TASK GOAL: Find the lines of data that contain the string "computer", then list them.

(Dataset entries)

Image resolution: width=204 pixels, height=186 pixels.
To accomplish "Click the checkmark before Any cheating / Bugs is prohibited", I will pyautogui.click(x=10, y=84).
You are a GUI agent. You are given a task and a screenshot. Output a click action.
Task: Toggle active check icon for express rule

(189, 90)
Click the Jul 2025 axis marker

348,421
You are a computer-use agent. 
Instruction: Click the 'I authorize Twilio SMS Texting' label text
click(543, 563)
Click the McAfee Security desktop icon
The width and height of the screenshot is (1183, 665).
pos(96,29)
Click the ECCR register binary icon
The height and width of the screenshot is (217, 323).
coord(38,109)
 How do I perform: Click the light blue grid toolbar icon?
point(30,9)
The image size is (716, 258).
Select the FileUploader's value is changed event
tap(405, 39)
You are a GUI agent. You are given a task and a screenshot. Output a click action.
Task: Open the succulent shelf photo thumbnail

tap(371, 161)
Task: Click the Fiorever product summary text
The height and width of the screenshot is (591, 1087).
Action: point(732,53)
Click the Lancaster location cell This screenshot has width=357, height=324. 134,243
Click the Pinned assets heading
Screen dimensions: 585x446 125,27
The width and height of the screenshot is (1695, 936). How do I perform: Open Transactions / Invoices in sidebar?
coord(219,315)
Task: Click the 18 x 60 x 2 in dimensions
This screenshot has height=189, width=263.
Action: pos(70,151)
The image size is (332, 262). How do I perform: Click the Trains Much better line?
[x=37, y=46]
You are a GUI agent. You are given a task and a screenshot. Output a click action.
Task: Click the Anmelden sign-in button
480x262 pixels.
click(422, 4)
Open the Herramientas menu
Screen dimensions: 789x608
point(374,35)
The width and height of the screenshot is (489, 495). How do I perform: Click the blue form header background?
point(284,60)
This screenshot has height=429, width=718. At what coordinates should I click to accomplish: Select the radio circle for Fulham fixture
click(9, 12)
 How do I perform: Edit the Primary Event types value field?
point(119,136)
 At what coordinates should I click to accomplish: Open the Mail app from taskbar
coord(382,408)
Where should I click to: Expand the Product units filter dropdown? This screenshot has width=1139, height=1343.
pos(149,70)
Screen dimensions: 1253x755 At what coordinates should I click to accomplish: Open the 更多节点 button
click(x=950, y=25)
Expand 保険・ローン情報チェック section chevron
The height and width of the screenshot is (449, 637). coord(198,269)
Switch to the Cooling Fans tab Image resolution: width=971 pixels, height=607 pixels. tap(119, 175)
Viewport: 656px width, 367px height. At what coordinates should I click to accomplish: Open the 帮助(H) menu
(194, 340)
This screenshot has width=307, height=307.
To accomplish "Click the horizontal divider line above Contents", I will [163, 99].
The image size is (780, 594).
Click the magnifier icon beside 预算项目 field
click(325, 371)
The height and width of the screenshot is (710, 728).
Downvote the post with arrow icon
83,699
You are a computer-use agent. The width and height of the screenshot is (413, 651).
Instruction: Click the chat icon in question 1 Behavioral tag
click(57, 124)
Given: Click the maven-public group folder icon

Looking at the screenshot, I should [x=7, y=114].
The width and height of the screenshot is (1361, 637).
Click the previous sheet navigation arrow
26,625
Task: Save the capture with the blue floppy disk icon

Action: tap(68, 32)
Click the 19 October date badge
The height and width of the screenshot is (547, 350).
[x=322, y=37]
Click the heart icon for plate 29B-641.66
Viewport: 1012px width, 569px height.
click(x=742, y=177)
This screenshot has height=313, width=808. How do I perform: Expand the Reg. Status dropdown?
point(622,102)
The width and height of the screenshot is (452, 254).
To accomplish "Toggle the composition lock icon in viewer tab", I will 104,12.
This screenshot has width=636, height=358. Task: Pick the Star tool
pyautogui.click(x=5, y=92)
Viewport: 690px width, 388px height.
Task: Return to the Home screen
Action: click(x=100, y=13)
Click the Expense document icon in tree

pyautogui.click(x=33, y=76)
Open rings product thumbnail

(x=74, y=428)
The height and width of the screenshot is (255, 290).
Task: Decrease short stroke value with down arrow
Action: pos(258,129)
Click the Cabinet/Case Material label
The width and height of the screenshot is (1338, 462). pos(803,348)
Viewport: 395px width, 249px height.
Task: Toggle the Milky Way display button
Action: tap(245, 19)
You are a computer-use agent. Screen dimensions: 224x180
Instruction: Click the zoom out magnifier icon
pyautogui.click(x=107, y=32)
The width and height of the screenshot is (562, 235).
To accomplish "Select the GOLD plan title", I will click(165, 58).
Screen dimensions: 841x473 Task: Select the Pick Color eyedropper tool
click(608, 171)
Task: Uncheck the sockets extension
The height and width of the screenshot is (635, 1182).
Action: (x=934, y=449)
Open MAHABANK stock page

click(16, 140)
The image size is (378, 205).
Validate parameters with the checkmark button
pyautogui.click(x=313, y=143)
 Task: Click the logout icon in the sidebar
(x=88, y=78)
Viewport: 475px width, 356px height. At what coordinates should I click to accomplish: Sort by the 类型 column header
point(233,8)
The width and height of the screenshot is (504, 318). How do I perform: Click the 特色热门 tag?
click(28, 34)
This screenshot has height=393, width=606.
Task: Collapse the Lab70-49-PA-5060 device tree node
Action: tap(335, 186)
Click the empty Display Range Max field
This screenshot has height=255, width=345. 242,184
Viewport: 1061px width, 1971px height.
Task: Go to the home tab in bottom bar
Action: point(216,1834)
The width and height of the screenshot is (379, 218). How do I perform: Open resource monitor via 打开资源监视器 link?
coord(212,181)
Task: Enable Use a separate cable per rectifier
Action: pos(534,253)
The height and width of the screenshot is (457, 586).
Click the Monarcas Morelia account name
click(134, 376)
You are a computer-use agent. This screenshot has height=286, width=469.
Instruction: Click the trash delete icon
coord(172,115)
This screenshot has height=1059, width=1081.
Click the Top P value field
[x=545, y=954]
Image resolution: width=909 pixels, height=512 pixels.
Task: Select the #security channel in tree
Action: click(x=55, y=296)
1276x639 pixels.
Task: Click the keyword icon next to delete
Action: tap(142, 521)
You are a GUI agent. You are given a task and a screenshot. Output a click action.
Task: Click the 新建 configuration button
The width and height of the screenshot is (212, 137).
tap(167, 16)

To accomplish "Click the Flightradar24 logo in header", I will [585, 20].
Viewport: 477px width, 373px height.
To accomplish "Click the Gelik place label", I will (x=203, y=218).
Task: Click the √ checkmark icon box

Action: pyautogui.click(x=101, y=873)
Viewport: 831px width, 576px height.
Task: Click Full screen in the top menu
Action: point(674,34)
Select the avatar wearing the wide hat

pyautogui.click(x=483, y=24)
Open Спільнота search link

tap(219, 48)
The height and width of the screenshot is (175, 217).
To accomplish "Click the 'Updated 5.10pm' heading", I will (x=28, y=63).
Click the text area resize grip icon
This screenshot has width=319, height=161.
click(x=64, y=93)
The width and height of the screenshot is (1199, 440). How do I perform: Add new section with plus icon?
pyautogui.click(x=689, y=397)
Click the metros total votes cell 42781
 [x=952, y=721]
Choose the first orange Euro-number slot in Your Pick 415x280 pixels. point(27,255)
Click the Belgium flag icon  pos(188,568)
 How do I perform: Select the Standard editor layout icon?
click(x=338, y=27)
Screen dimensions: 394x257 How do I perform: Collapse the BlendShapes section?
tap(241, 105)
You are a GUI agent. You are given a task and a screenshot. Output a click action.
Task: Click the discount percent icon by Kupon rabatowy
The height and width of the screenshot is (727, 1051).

SOLUTION BELOW:
You are a computer-use agent. 
You are a computer-use agent. The width and height of the screenshot is (413, 651).
You are a computer-use agent. Screen dimensions: 224x180
You are a computer-use agent. This screenshot has height=286, width=469.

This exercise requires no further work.